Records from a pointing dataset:
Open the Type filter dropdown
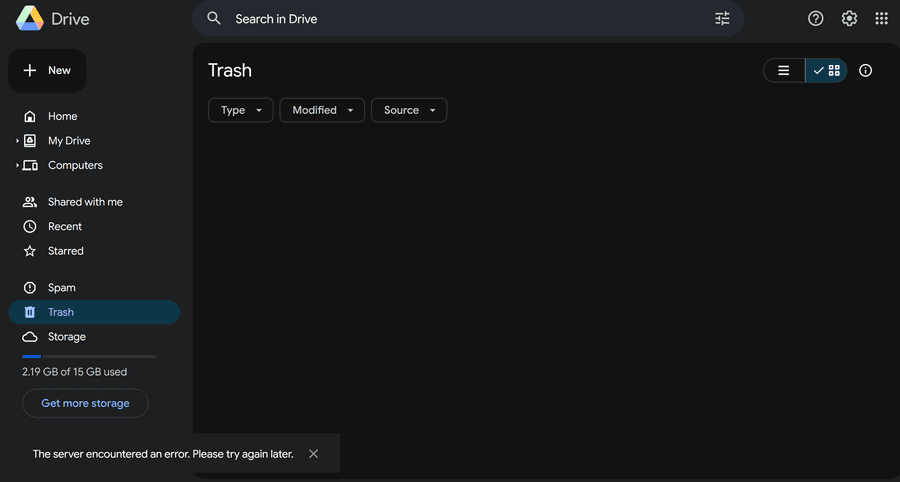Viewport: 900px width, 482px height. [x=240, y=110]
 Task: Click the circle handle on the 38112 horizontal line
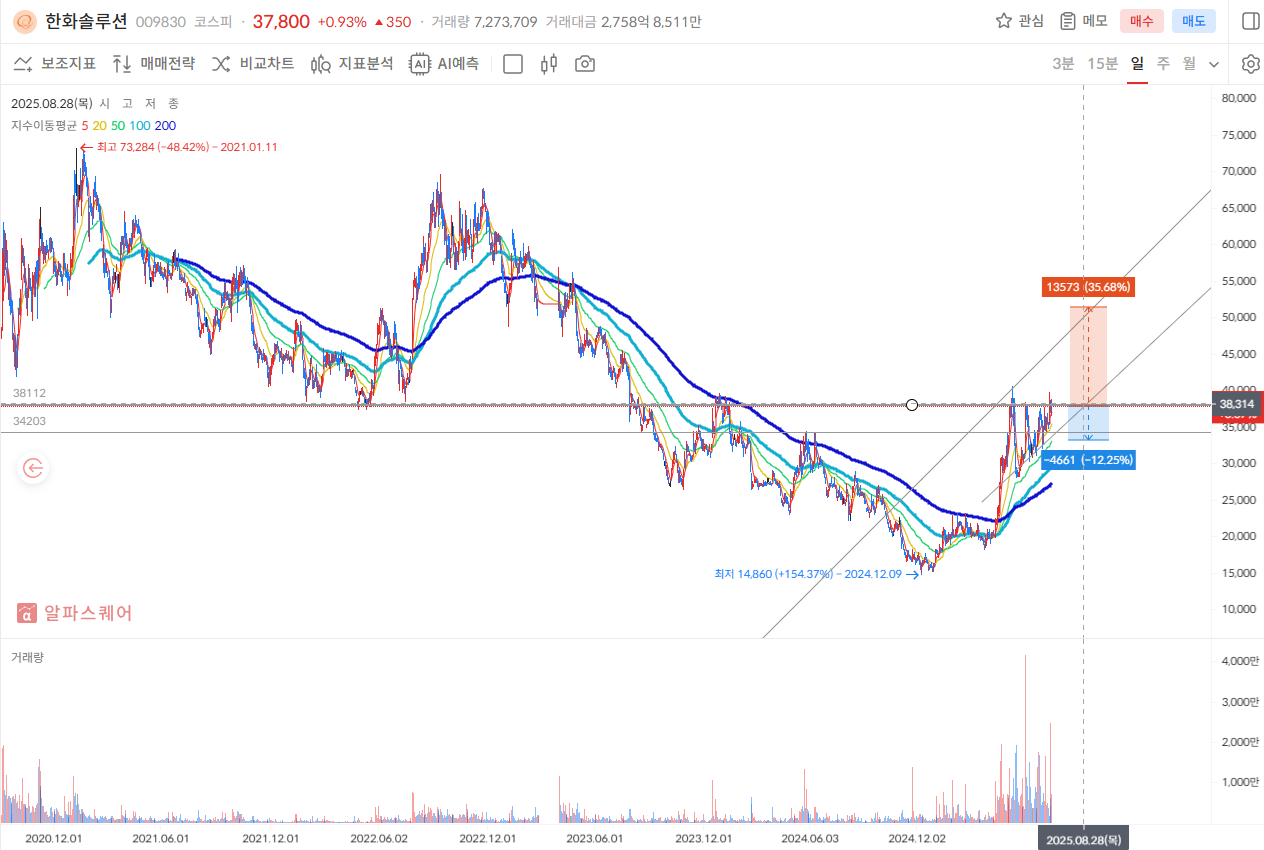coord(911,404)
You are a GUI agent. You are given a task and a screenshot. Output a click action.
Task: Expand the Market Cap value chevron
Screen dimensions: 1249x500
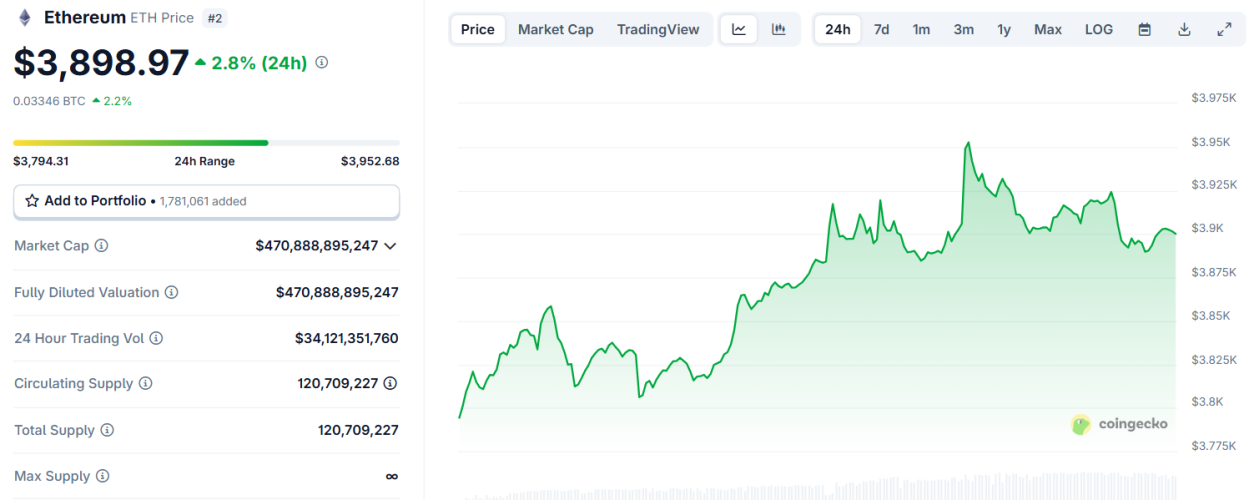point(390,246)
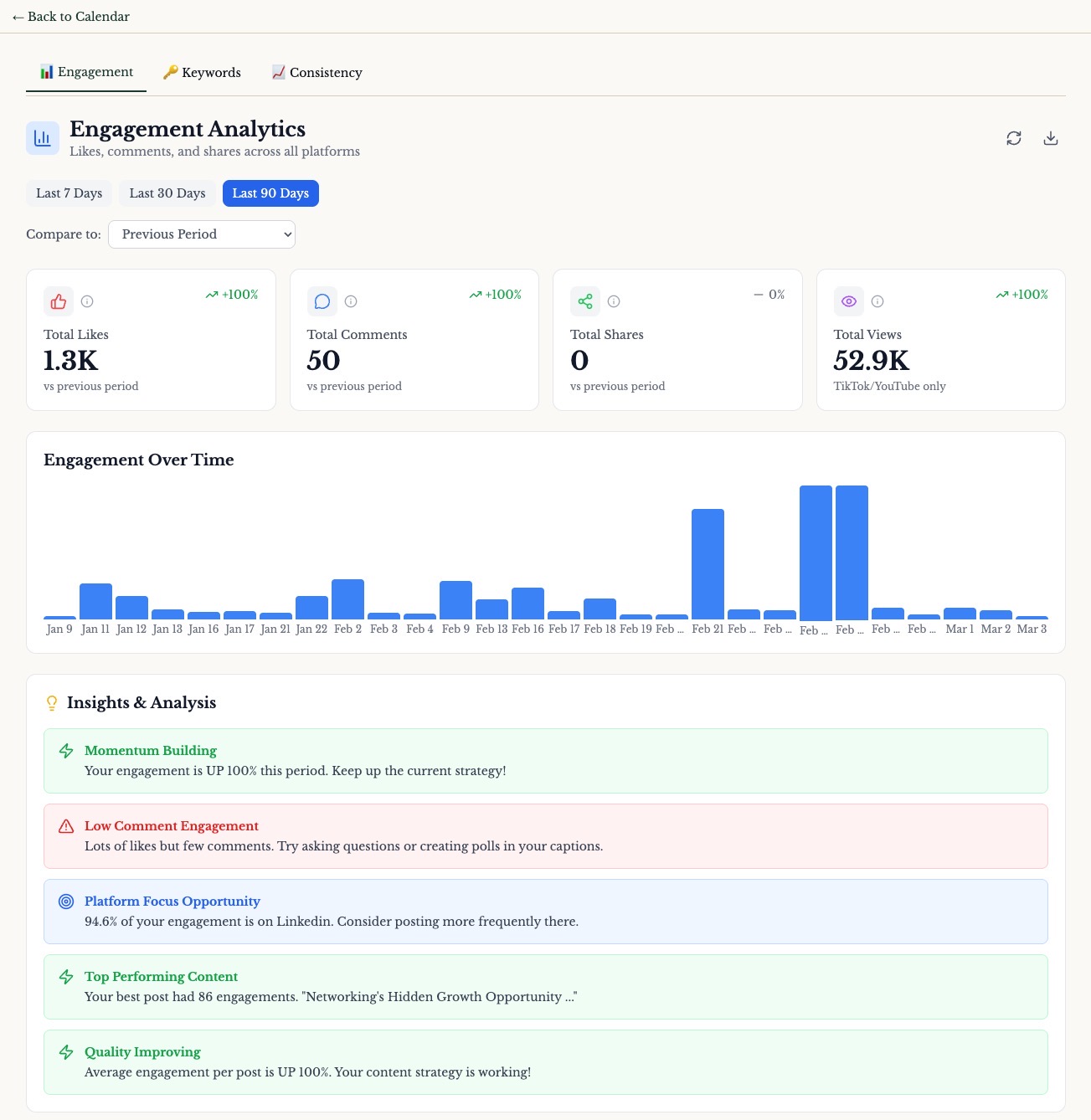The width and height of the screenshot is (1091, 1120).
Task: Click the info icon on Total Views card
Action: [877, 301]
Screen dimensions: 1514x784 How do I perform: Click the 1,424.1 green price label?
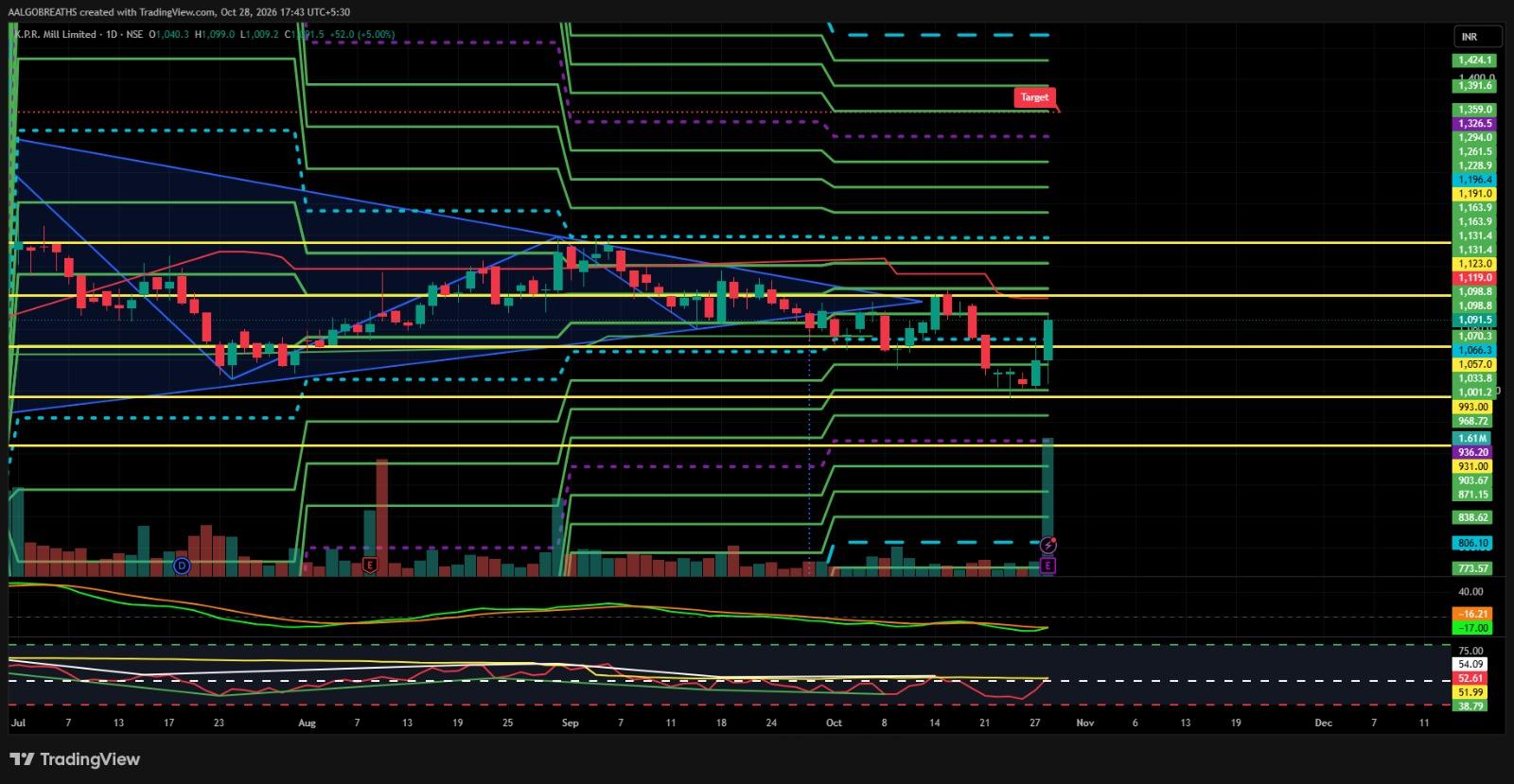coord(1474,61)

WRITTEN INSTRUCTION: Copy the lines of the data above starting at the line containing "You are a GUI" and ending at the line containing "Action: [877, 301]", both included. Omit the pictures from your answer.

FINISHED EXERCISE:
You are a GUI agent. You are given a task and a screenshot. Output a click action.
Task: Expand the Market Cap value chevron
Screen dimensions: 1249x500
point(390,246)
The width and height of the screenshot is (1091, 1120).
Task: Click the info icon on Total Views card
Action: [877, 301]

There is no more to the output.